RECORDS PROVIDED START

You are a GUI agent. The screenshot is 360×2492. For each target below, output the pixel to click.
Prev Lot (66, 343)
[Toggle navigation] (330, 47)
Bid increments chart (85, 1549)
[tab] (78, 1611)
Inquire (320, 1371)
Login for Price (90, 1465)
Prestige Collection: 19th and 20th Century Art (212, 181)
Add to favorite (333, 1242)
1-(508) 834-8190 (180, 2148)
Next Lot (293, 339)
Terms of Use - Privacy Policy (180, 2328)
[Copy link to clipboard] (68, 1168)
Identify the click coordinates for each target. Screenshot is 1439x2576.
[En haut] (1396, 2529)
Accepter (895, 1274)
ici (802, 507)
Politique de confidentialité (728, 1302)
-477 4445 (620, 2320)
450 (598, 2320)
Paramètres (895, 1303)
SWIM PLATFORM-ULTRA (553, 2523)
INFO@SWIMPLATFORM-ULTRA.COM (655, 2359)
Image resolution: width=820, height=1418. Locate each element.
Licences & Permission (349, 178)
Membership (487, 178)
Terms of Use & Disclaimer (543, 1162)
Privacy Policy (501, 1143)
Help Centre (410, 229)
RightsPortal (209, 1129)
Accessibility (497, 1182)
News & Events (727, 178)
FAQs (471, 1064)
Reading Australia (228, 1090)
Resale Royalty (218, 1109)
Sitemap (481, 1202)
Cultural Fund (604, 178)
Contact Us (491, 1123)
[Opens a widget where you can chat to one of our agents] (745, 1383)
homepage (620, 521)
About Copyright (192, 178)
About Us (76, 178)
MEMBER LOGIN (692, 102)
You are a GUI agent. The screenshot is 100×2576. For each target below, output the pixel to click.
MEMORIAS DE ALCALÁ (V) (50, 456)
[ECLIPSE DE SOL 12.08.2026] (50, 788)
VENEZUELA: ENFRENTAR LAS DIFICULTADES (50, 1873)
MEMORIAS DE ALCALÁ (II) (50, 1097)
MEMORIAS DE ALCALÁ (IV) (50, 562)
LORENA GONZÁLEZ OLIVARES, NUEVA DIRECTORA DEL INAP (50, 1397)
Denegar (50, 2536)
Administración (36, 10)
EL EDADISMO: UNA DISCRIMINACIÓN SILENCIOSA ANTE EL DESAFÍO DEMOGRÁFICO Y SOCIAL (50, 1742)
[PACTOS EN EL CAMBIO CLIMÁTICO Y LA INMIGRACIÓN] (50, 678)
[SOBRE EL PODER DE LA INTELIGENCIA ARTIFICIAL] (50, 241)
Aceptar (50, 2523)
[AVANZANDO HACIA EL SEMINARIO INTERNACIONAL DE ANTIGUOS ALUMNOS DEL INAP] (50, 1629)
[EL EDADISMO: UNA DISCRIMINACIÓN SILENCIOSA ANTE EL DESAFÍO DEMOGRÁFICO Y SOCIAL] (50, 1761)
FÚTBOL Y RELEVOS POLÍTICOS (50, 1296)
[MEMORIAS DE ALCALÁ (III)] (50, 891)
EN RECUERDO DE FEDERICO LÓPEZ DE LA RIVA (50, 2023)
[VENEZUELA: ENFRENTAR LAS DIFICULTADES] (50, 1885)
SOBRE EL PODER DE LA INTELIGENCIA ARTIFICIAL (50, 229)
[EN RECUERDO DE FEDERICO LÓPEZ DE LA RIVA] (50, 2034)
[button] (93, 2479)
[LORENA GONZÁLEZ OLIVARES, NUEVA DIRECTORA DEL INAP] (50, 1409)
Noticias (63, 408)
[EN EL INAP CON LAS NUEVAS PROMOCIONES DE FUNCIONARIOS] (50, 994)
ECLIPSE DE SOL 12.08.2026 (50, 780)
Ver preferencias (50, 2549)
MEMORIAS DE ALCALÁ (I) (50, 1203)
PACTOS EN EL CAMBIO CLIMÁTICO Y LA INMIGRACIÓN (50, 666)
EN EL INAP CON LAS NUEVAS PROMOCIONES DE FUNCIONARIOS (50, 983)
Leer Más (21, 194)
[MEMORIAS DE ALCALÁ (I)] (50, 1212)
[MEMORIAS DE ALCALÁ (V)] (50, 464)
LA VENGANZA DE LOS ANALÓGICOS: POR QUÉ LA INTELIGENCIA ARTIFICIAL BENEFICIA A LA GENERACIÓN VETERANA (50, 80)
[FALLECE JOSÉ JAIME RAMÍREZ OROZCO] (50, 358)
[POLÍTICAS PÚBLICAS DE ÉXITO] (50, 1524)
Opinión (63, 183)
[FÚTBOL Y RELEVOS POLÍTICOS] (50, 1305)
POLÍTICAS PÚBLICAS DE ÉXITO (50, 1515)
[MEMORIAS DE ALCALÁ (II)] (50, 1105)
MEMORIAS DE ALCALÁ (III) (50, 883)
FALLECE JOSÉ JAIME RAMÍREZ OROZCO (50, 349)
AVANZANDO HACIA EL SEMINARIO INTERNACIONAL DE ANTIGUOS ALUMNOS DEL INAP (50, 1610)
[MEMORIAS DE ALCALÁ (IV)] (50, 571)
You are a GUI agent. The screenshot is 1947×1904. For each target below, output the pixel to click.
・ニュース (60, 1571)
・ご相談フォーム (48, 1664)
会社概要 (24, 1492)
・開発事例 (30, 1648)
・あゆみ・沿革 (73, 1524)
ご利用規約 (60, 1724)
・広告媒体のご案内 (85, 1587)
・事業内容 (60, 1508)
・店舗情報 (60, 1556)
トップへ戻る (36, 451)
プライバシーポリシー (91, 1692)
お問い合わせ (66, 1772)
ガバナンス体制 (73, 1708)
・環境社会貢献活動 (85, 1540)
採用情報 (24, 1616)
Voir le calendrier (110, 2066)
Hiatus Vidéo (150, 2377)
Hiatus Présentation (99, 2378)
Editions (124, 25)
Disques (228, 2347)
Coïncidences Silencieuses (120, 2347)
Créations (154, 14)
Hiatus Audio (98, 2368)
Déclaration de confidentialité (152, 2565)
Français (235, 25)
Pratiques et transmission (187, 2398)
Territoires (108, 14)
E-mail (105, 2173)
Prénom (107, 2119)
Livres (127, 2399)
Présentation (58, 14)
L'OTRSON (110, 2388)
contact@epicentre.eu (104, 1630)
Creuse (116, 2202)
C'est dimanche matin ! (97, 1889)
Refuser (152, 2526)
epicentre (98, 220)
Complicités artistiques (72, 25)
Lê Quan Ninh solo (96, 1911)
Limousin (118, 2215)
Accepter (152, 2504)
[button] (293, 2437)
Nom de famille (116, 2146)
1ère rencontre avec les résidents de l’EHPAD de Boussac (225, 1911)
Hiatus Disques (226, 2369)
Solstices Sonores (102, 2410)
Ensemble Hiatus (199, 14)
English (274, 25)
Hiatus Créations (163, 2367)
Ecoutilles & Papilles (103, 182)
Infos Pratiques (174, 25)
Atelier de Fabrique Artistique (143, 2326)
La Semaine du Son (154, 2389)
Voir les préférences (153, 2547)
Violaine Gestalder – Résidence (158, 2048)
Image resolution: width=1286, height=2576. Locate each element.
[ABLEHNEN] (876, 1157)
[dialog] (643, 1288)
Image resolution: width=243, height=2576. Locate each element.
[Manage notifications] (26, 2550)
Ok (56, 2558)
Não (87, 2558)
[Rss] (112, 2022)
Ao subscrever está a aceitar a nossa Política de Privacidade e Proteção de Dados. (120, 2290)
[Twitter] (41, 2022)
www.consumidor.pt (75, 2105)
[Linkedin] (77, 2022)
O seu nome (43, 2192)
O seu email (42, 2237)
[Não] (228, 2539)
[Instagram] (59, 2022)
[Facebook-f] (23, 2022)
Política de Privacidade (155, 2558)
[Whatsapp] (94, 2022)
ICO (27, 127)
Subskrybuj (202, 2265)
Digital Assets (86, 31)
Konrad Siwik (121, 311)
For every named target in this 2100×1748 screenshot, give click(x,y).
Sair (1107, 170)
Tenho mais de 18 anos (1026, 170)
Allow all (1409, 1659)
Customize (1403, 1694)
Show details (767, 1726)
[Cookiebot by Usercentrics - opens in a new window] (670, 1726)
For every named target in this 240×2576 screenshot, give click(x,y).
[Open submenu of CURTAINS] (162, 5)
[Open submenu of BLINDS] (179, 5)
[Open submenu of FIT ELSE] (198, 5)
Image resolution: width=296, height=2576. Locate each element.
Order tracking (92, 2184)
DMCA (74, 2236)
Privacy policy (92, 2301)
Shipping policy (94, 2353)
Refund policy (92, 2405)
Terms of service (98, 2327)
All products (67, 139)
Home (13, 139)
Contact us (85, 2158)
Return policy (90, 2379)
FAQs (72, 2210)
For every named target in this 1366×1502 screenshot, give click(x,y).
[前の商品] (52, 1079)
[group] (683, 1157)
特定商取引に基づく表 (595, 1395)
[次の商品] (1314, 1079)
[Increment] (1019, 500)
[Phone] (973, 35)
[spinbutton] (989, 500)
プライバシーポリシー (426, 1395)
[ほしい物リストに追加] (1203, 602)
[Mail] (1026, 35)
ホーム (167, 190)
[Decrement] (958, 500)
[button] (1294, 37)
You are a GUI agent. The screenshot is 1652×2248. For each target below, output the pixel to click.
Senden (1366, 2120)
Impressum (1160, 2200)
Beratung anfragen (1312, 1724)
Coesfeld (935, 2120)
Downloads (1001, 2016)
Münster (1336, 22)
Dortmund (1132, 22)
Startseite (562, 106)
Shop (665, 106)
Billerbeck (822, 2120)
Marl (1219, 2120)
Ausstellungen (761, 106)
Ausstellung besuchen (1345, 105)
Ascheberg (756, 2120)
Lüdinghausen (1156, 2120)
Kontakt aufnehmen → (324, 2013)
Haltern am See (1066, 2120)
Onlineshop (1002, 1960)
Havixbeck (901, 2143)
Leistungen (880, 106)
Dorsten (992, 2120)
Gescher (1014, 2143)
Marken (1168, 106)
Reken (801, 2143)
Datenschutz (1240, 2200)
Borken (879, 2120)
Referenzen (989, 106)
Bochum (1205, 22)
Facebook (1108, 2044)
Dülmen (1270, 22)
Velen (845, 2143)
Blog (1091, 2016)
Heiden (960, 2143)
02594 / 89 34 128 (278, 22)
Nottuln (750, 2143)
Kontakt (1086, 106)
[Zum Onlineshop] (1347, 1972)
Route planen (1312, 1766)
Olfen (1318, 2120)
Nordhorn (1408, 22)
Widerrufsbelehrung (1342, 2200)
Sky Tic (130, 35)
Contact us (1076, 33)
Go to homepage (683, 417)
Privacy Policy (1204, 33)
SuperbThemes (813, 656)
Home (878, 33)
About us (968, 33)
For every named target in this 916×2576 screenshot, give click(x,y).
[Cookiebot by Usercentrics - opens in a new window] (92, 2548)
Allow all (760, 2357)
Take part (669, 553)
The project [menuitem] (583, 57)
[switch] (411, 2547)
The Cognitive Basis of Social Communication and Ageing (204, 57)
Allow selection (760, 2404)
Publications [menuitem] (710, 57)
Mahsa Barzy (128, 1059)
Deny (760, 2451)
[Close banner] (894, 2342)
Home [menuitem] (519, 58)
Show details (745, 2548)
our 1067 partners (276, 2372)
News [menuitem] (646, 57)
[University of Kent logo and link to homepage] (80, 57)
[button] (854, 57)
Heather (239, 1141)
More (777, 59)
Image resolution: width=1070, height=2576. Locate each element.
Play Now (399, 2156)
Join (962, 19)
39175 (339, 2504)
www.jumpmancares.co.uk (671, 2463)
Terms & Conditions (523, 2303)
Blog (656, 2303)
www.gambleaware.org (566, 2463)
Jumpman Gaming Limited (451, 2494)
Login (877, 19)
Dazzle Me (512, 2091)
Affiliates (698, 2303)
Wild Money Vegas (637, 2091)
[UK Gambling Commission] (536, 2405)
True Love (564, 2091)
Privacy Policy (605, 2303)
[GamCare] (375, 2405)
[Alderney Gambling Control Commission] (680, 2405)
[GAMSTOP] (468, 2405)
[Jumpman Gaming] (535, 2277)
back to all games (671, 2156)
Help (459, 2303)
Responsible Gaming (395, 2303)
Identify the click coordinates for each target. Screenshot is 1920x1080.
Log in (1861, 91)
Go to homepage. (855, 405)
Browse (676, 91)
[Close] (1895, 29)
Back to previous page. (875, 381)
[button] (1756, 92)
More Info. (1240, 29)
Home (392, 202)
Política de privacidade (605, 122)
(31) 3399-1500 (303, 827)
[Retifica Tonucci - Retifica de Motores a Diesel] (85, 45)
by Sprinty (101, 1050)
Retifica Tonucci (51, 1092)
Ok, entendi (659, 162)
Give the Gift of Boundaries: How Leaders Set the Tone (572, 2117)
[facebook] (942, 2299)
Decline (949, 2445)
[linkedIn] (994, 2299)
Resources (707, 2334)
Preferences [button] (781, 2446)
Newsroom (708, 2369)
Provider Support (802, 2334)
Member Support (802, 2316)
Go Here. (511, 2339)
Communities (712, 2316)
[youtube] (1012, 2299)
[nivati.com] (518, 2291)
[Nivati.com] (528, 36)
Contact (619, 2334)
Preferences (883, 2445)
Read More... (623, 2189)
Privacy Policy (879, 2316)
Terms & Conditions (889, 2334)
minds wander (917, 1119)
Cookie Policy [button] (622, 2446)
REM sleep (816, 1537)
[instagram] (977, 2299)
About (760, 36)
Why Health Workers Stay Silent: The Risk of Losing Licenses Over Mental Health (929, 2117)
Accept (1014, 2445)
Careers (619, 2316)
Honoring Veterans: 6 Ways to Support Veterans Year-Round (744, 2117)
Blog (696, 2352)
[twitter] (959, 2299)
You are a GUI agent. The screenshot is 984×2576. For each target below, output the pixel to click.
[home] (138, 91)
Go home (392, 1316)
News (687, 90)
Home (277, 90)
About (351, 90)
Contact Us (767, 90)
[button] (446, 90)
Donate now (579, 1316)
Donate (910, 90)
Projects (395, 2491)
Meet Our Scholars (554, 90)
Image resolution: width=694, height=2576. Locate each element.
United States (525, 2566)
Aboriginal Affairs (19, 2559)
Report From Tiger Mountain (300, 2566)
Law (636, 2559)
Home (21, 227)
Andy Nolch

RECORDS PROVIDED END

§ **TASK DIRECTIONS**
The response should contain only a verbatim copy of the lines from the line with "Image resolution: width=694, height=2576." to the final line of the records.

§ **EXERCISE OUTPUT**
Image resolution: width=694, height=2576. Locate each element.
United States (525, 2566)
Aboriginal Affairs (19, 2559)
Report From Tiger Mountain (300, 2566)
Law (636, 2559)
Home (21, 227)
Andy Nolch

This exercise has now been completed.